◆ **Exercise aim**: Count how many lines in the entries below hold the string "image", and respond with that number only.

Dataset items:

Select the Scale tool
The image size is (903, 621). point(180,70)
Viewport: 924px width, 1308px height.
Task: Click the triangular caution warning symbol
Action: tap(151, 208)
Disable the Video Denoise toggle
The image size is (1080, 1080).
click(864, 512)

◆ **Reply**: 2